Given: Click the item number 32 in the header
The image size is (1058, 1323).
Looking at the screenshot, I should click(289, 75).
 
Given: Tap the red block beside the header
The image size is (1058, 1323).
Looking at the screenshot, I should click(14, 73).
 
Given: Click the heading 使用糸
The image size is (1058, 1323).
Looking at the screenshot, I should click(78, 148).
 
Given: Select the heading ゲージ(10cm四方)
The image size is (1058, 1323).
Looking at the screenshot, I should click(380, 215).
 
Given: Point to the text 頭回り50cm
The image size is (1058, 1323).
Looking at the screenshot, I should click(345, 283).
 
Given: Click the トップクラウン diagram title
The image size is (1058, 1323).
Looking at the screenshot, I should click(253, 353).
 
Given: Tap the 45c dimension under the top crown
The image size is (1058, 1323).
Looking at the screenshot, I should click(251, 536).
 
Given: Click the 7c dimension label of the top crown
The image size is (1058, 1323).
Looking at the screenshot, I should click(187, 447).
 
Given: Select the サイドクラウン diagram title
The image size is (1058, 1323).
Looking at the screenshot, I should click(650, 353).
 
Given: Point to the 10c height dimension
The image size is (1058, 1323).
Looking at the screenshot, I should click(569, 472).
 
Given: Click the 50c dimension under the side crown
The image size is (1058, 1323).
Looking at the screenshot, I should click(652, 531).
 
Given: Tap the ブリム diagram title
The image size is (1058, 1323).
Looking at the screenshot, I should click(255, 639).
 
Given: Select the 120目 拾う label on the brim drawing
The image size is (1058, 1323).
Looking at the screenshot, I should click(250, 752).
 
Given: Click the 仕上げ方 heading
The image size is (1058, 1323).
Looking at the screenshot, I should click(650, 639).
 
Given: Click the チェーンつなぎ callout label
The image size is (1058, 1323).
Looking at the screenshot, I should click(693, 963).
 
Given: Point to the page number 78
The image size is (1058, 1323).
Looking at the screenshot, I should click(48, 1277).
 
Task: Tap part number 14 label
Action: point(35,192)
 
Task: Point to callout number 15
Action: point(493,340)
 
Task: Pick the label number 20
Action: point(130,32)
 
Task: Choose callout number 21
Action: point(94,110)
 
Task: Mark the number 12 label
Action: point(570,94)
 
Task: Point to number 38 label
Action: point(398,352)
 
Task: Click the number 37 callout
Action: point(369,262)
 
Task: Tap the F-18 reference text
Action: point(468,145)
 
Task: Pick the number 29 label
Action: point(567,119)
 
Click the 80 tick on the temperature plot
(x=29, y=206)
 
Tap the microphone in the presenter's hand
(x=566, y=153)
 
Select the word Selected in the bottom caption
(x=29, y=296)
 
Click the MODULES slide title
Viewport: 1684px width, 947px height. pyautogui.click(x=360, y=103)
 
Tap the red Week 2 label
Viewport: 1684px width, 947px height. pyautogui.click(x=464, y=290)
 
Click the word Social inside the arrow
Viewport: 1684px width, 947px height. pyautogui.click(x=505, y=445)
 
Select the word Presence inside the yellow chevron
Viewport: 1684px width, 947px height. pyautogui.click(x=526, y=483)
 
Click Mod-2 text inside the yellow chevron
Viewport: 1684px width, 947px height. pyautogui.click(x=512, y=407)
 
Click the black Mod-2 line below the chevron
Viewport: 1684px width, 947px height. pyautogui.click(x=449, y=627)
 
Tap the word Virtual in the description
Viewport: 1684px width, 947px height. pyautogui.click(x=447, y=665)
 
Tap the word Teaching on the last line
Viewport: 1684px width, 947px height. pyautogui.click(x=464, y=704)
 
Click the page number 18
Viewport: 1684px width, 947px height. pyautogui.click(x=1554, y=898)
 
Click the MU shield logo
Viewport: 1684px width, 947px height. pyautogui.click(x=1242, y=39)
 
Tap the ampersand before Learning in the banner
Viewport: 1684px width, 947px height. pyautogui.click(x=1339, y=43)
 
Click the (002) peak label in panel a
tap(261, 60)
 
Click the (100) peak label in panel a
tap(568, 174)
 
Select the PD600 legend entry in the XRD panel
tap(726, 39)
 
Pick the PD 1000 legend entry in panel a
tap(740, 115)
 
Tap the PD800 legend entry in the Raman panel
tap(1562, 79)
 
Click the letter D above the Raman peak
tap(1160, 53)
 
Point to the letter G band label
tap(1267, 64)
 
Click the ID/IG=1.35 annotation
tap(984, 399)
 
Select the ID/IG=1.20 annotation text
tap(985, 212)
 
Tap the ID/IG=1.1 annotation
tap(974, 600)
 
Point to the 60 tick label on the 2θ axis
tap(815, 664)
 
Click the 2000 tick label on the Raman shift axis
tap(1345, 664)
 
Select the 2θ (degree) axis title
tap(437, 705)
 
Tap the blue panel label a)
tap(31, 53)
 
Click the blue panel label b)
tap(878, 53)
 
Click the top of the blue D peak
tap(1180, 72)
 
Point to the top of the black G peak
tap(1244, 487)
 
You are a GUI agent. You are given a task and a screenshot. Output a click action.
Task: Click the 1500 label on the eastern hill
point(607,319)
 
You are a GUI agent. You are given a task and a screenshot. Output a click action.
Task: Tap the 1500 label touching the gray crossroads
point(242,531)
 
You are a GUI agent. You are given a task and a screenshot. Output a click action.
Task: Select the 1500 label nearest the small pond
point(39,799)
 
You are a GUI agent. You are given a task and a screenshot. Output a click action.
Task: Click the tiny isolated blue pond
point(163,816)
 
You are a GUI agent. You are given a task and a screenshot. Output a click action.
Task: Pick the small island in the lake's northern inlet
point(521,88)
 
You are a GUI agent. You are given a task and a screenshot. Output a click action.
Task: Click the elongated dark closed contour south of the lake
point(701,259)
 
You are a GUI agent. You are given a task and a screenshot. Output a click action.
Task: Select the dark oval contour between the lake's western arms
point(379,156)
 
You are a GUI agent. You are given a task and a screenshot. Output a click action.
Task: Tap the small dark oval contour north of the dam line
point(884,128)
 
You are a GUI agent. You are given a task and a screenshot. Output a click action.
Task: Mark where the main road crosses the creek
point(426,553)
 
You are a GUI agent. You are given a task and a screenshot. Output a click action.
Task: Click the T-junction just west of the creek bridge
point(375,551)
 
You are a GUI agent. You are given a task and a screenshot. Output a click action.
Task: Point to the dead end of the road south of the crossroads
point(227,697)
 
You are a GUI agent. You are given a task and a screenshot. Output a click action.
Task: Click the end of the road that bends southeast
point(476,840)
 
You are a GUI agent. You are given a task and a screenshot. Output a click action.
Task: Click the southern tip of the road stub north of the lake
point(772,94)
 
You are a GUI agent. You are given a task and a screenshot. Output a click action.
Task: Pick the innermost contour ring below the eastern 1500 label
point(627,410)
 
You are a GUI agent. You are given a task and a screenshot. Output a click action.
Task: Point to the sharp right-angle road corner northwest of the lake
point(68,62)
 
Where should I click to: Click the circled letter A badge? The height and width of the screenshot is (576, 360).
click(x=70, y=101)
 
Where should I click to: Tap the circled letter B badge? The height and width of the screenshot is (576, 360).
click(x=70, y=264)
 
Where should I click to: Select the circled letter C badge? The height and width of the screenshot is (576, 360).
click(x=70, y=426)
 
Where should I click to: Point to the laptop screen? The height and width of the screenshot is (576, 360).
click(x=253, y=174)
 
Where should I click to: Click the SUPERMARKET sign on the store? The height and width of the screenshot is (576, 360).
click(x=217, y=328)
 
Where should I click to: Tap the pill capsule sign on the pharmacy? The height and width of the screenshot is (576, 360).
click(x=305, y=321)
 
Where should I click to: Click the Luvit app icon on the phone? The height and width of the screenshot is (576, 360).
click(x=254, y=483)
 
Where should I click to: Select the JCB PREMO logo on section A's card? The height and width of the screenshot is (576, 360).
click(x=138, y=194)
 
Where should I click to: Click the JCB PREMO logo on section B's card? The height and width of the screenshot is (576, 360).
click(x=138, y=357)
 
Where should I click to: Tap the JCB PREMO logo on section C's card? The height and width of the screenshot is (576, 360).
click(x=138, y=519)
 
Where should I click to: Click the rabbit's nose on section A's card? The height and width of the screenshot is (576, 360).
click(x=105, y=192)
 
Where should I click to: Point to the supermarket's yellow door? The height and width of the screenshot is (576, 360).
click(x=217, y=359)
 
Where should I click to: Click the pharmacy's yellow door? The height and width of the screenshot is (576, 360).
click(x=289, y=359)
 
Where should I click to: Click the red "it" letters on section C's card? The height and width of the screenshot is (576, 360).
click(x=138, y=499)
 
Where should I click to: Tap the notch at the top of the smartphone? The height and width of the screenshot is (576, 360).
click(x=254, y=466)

**GOAL OF THE EXERCISE**
Retype the lines of the records that run from the line containing "Where should I click to: Point to the laptop" through the line containing "click(x=217, y=328)", both lines included, with every character unchanged.

**ANSWER**
Where should I click to: Point to the laptop screen? The height and width of the screenshot is (576, 360).
click(x=253, y=174)
 
Where should I click to: Click the SUPERMARKET sign on the store? The height and width of the screenshot is (576, 360).
click(x=217, y=328)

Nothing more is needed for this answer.